** Opening TASK MATERIAL block **

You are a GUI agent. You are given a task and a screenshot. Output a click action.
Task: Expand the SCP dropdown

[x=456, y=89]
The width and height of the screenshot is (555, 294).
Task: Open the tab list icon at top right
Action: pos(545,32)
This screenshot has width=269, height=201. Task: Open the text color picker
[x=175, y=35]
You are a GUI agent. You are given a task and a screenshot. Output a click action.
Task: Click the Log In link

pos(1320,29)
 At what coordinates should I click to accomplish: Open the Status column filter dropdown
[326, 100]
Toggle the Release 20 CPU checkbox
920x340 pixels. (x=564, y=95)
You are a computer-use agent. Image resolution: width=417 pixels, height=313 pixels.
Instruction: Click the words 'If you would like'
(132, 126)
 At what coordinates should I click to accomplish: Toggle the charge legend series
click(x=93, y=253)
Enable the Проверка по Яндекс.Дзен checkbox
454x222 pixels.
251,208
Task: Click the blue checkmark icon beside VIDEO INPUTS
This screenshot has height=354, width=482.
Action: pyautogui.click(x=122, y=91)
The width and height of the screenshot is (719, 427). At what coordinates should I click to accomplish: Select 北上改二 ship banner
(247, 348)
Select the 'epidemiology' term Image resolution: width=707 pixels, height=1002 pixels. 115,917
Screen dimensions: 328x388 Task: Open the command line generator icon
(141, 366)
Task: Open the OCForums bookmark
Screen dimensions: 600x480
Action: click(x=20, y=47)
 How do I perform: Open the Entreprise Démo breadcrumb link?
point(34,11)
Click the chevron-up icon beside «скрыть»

** Closing TASK MATERIAL block **

The line with "Task: Open the OCForums bookmark" and every line after it up to the end of the entries: output those exactly, and only those.

**REPLY**
Task: Open the OCForums bookmark
Screen dimensions: 600x480
Action: click(x=20, y=47)
 How do I perform: Open the Entreprise Démo breadcrumb link?
point(34,11)
Click the chevron-up icon beside «скрыть»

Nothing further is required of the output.